此篇論文提出一個創新的最佳接收機，此接收機能夠在空間相關性的Nakagami-m 衰落通道下以最大比率結合 (Maximal-Ratio Combining , MRC)接收時，其時間平均的訊雜比(Signal-to-Interference-plus-Noise Ratio , SINR)會有所增加，透過帶有對共變異數矩陣進行特徵值分解的主成分分析(Principal Component Analysis , PCA)，可以得到一組完整的標準正交基底，之後對其進行去相關過程並分析，然後將接收到的訊號投影到基底函數所跨越的空間中，根據不相關理論(Theorem of Irrelevance)，我們提出一個名為主成分選擇組合的方法(Principal Component Selection Combining , PCSC)，此方法可以在少數維度中移除訊雜比較低的分量，並在隨後的最大比率結合接收提高時間平均的訊雜比，此方法還可以在雜訊與不同分支具有相關性時，可以避免雜訊增強。為了印證此篇論文中所提出的最佳接收器其性能，我們對其訊雜比的分佈，振幅穿越速率（Level-Crossing Rate ,LCR）和平均衰落持續時間（Average Fade Duration ,AFD）進行模擬，而我們所模擬的模型是基於創新的散射模型，根據分析評估出來的協方差矩陣，開發出以空間相關的Nakagami-m衰落通道所組成的模擬環境，並透過電腦模擬可以看出此篇論文所提出的最佳接收器器不僅減少了不相關子空間的干擾和雜訊，還實現在時間平均下更高的SINR和更低的AFD，而且還大大降低了後續訊號處理所需的複雜度。

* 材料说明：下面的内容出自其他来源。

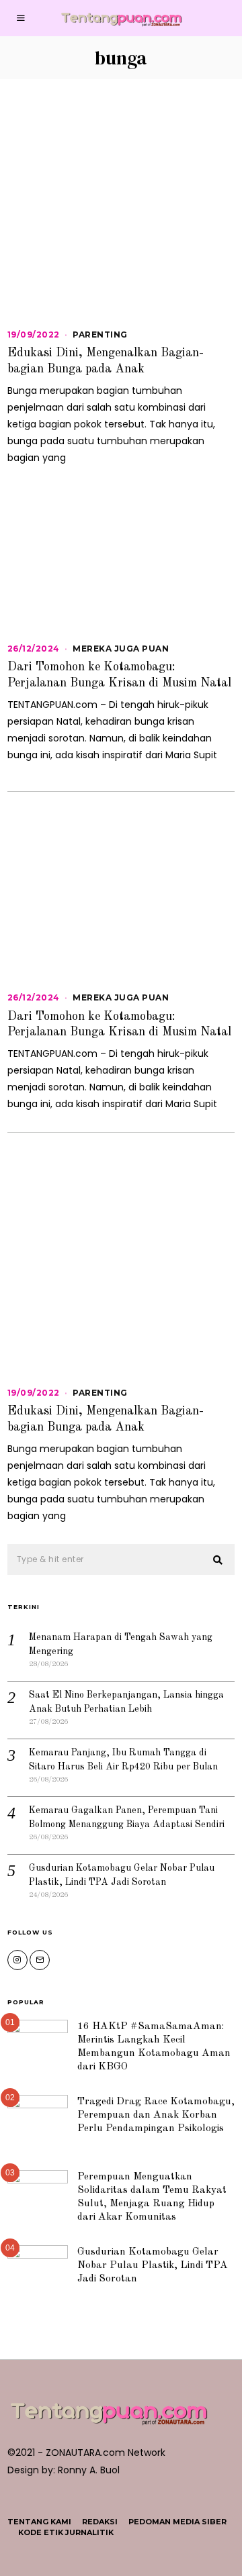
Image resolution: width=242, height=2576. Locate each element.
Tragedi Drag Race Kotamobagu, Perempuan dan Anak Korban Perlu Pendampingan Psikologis (156, 2115)
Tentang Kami (39, 2521)
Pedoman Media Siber (177, 2521)
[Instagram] (17, 1960)
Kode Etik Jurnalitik (66, 2532)
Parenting (100, 334)
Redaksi (100, 2521)
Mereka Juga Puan (121, 648)
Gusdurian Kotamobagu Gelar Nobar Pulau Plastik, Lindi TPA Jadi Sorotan (152, 2265)
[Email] (40, 1960)
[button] (218, 1560)
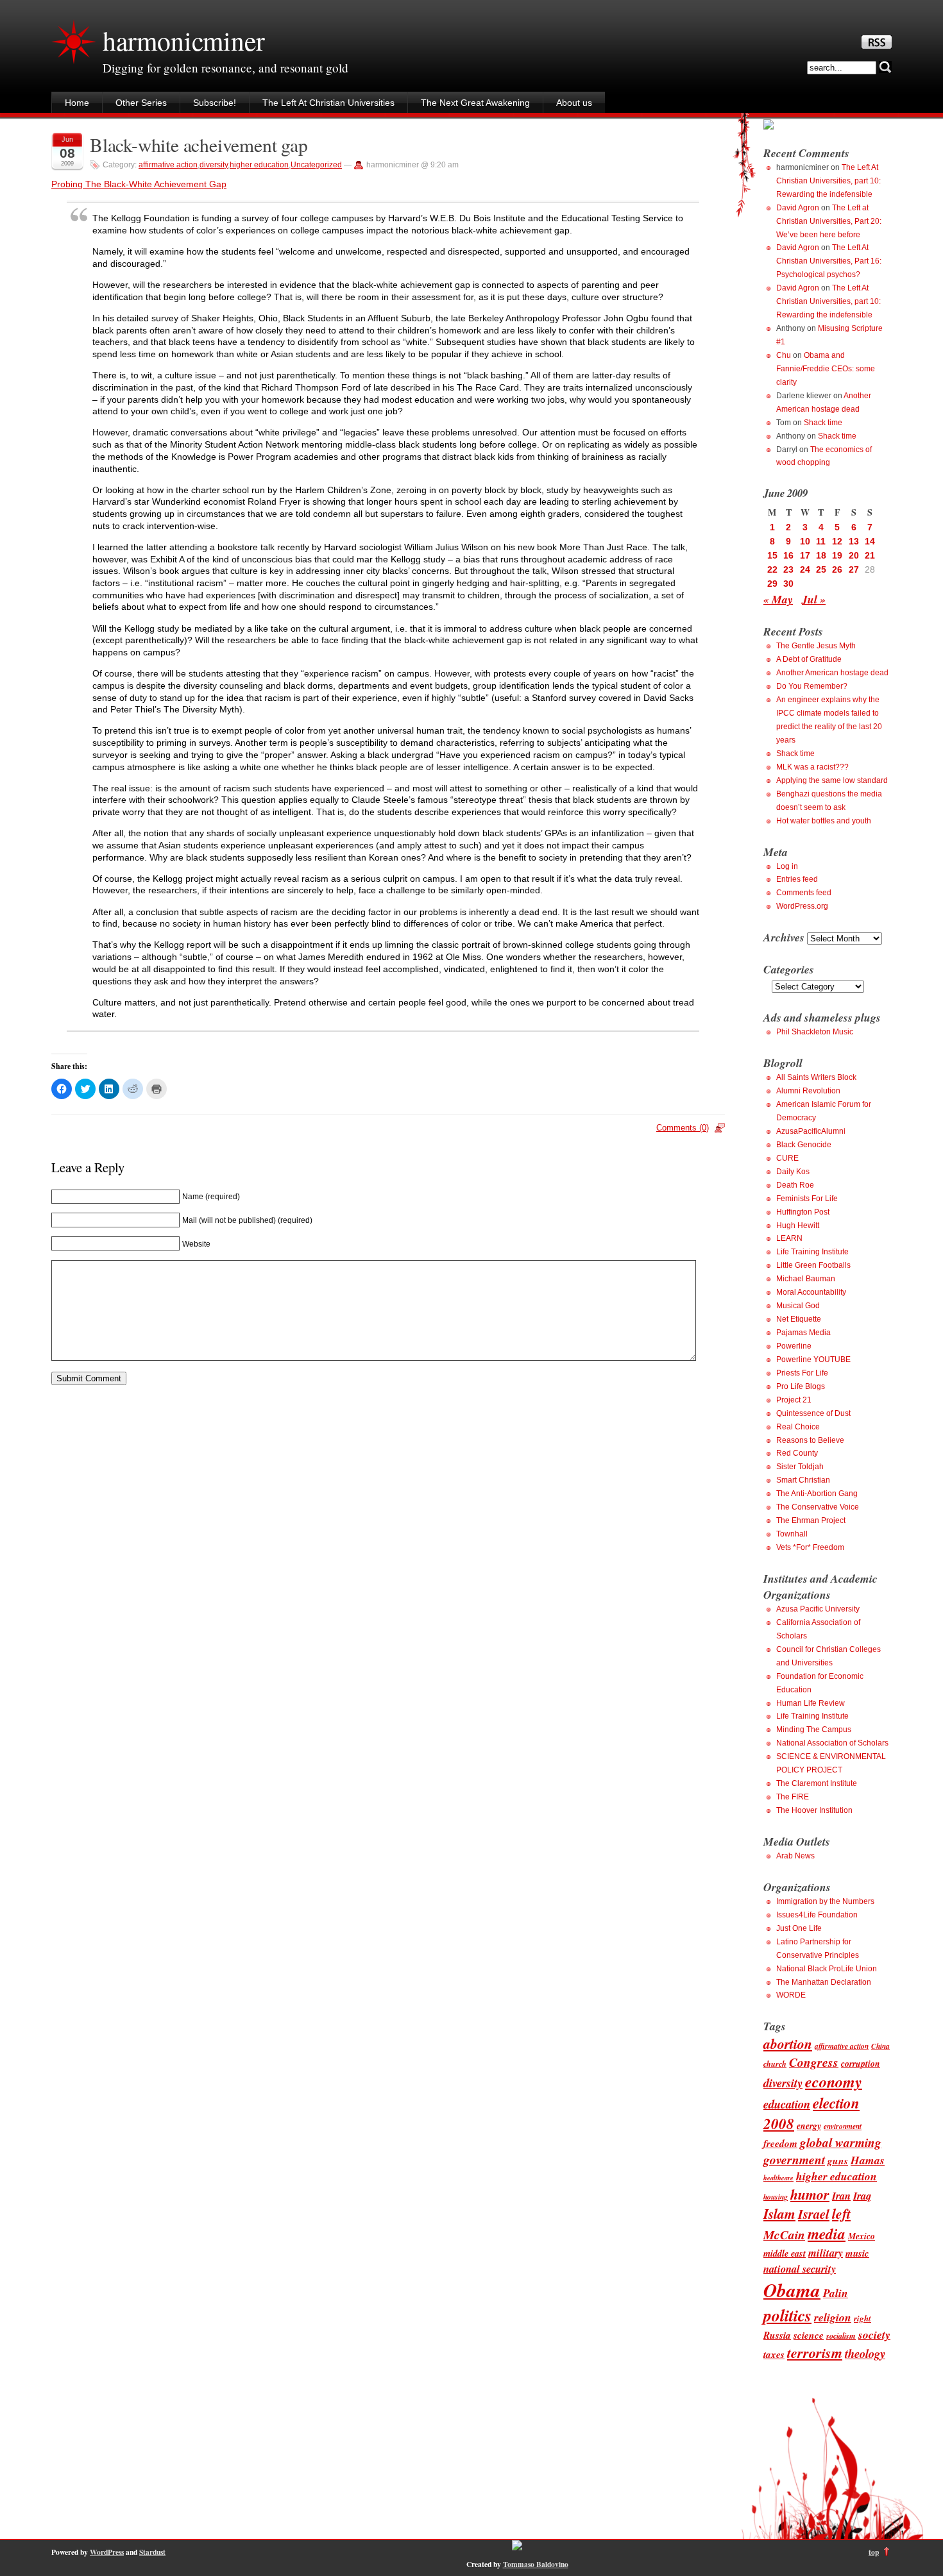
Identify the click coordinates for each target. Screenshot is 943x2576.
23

This paper proposes a novel optimum combiner that raises the time-averaged signal-to-interference-plus-noise ratio (SINR) for maximal-ratio combining (MRC) reception over spatially correlated Nakagami-m fading channels. By exploiting the principal component analysis (PCA) with eigenvalue decomposition (EVD) of the covariance matrix analytically evaluated offline, a complete set of orthonormal basis functions can be obtained. A decorrelation process analyzes and then projects the received signal into the space spanned by the basis functions. In accordance with the theorem of irrelevance, a principal component selection combining (PCSC) method is proposed to remove components in a few dimensions in which SINRs are considered low to raise the resulting time-averaged SINR on the subsequent MRC reception. The proposed technique also avoids noise enhancement occurring with MRC reception in the scenario where noises on different branches are correlated. The SINR distribution, level-crossing rate (LCR) and average fade duration (AFD) are derived. Based on a novel scattering model interpretation, a simulator consisting of spatially correlated Nakagami-m fading channels is developed according to the analytically evaluated covariance matrix. Computer simulations show that the proposed optimum combiner not only reduces interference and noise from the irrelevant subspace to achieve higher time-averaged SINR and lower AFD, but also significantly reduces the complexity required for subsequent signal processing.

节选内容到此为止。